While the New Testament focuses on answers to the question “What must I do to be saved?”, it is often refreshing to turn back to the Old, which focuses more on the wider question “What does the nation have to do to be right with God?” Isaiah makes it clear that the covenant between God and Israel is not the last word in what his people have to do, but a starting point. The exploration of what more needs to be done comes up again and again in the history of God and Israel: in other words, it is no good being circumcised and laying off the pork scratchings if everything else in your behaviour is wrong. Similarly, if all we as Christians are doing to be right with God is going to church on a Sunday, meeting our friends, hymn-singing followed by coffee, then we need to turn our sight outwards upon the wider world.

This part of Isaiah suggests (amongst others) three things that we could and should be doing today.

Firstly, the military defeat and exile of God’s people were caused by bad foreign policy decisions. We need as Christians to make our voice heard in those taken by our leaders.

Secondly, the established church, with its Chief Priests, High Priests and all the rest of the hierarchy  in the time of Isaiah (and in that of Jesus) was absolutely useless at providing guidance to the nation. No wonder people turned to outsiders, to prophets such as John the Baptist. In the week that I am writing this, the front pages are full of the threat from Russia to Ukraine and, beyond that, to the West as a whole. I found three references to the Church in today’s paper: that the Church was thinking of allowing more comfortable seating in church; that £1m was being allocated to settle a dispute between an Oxford college and its dean; and that Stephen Cottrell, Archbishop of York (and formerly Chelmsford),  is advocating a new method of voting for the Archbishop of Canterbury. Given such dearth of genuine leadership, it is up to us as Christians to make our voices to be heard on the moral questions of the day.

Finally, as Christians we need to look beyond the present day and its concerns to plan for the future, for where we want our nation, our churches, our world to be in five, ten, one hundred years’ time. In doing so we start to think like God, and in doing what is necessary to bring this about I would say, echoing Isaiah, that we do what God wants and requires of us.

David

Isaiah 6:1-8 (Shorter reading) 1-13 (Longer reading)  

In the year that King Uzziah died I saw the Lord sitting upon a throne, high and lifted up; and the train of his robe filled the temple.  Above him stood the seraphim. Each had six wings: with two he covered his face, and with two he covered his feet, and with two he flew.  And one called to another and said:

“Holy, holy, holy is the Lord of hosts;

the whole earth is full of his glory!”

And the foundations of the thresholds shook at the voice of him who called, and the house was filled with smoke.  And I said: “Woe is me! For I am lost; for I am a man of unclean lips, and I dwell in the midst of a people of unclean lips; for my eyes have seen the King, the Lord of hosts!”

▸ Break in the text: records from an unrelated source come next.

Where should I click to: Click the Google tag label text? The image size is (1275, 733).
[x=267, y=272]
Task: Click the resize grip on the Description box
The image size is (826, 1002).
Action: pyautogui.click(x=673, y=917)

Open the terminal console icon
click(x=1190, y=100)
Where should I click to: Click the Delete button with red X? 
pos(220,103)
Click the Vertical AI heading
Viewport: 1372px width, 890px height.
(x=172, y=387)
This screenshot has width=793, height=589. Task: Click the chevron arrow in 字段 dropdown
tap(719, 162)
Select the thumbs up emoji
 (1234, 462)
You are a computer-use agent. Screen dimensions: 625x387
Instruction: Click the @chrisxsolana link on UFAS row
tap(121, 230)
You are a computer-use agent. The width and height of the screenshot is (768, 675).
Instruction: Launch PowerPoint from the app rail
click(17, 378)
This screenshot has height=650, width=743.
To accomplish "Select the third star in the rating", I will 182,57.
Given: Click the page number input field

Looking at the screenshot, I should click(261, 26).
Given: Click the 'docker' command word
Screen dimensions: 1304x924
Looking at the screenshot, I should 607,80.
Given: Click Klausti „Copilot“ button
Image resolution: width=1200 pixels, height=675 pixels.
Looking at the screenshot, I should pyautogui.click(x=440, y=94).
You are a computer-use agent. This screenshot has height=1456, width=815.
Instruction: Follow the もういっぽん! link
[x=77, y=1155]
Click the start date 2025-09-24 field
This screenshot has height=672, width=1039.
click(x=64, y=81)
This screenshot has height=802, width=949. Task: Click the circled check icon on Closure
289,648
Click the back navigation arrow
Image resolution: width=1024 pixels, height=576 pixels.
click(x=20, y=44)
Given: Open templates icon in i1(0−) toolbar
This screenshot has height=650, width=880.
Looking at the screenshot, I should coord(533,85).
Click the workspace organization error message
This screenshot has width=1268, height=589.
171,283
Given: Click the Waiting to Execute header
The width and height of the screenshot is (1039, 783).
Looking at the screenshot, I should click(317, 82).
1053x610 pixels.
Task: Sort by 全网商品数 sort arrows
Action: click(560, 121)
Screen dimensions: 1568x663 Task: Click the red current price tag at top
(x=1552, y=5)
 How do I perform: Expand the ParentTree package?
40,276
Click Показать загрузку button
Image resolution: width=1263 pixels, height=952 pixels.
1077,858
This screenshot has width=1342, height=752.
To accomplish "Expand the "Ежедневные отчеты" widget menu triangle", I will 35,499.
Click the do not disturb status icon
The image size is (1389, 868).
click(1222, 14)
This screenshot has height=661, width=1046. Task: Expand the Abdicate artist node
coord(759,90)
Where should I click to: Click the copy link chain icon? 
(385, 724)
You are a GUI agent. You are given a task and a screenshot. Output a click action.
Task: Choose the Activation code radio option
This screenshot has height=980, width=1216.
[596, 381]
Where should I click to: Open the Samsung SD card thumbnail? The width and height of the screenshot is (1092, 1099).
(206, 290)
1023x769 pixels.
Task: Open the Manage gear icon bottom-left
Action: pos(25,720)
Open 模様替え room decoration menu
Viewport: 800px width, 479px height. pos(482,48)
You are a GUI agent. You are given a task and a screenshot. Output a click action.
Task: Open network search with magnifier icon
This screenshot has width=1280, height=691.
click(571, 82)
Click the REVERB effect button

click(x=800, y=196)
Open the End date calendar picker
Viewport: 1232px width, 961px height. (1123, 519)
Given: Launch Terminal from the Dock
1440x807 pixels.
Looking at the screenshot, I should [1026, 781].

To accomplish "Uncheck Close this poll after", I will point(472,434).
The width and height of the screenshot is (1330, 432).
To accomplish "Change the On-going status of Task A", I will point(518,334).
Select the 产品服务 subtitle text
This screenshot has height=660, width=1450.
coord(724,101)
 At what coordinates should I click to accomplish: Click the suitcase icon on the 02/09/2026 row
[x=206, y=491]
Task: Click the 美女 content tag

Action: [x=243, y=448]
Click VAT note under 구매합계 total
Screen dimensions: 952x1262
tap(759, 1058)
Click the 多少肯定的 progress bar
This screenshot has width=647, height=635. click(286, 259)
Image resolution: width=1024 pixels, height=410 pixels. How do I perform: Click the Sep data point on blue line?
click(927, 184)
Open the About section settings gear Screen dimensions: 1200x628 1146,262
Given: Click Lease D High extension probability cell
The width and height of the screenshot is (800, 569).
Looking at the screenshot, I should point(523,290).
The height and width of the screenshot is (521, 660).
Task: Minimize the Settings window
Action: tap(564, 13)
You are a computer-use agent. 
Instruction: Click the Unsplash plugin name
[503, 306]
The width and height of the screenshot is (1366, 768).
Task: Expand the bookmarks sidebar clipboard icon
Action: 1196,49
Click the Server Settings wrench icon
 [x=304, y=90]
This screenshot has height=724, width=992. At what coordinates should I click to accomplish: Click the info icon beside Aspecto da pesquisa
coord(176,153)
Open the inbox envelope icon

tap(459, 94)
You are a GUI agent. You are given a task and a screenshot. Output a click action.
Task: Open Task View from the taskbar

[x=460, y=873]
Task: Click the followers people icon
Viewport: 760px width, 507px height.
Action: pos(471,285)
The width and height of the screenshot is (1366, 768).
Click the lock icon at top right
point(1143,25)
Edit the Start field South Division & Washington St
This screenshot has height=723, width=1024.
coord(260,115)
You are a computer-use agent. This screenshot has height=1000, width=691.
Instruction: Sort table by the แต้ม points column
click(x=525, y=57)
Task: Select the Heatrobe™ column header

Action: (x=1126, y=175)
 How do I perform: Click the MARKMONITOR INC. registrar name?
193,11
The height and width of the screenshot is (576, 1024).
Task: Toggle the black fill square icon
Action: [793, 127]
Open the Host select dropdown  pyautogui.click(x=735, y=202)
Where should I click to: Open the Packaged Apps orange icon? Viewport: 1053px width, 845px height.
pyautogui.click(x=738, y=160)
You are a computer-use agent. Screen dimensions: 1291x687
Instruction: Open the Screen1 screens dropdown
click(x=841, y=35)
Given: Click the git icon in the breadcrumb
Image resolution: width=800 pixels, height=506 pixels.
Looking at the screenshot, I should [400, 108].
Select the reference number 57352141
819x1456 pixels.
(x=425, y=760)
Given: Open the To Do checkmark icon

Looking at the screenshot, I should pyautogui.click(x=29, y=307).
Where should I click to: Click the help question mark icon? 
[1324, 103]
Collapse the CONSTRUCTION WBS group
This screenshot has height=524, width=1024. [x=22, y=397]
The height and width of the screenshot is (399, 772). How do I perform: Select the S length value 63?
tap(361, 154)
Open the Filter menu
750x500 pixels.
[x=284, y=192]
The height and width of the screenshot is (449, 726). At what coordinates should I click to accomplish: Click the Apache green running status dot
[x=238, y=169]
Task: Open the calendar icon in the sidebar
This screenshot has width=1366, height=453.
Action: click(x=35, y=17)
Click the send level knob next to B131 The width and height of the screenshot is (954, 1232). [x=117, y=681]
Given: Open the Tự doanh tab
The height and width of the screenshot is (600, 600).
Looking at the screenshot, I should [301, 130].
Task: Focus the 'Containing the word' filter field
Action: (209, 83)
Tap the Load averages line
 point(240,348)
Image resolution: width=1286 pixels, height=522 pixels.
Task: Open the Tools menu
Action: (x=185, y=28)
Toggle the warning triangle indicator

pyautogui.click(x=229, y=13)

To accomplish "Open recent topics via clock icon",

Then one of the seraphim flew to me, having in his hand a burning coal that he had taken with tongs from the altar.  And he touched my mouth and said: “Behold, this has touched your lips; your guilt is taken away, and your sin atoned for. 

And I heard the voice of the Lord saying, “Whom shall I send, and who will go for us?” Then I said, “Here am I! Send me.” 

9  And he said, “Go, and say to this people:

” ‘Keep on hearing, but do not understand;

keep on seeing, but do not perceive.’

Make the heart of this people dull, and their ears heavy, and blind their eyes;

lest they see with their eyes, and hear with their ears, and understand with their hearts, and turn and be healed.”

Then I said, “How long, O Lord?” And he said:

“Until cities lie waste without inhabitant, and houses without people,

and the land is a desolate waste,

and the Lord removes people far away,

and the forsaken places are many in the midst of the land.

And though a tenth remain in it,

it will be burned again,

like a terebinth or an oak,

whose stump remains when it is felled.”

The holy seed is its stump.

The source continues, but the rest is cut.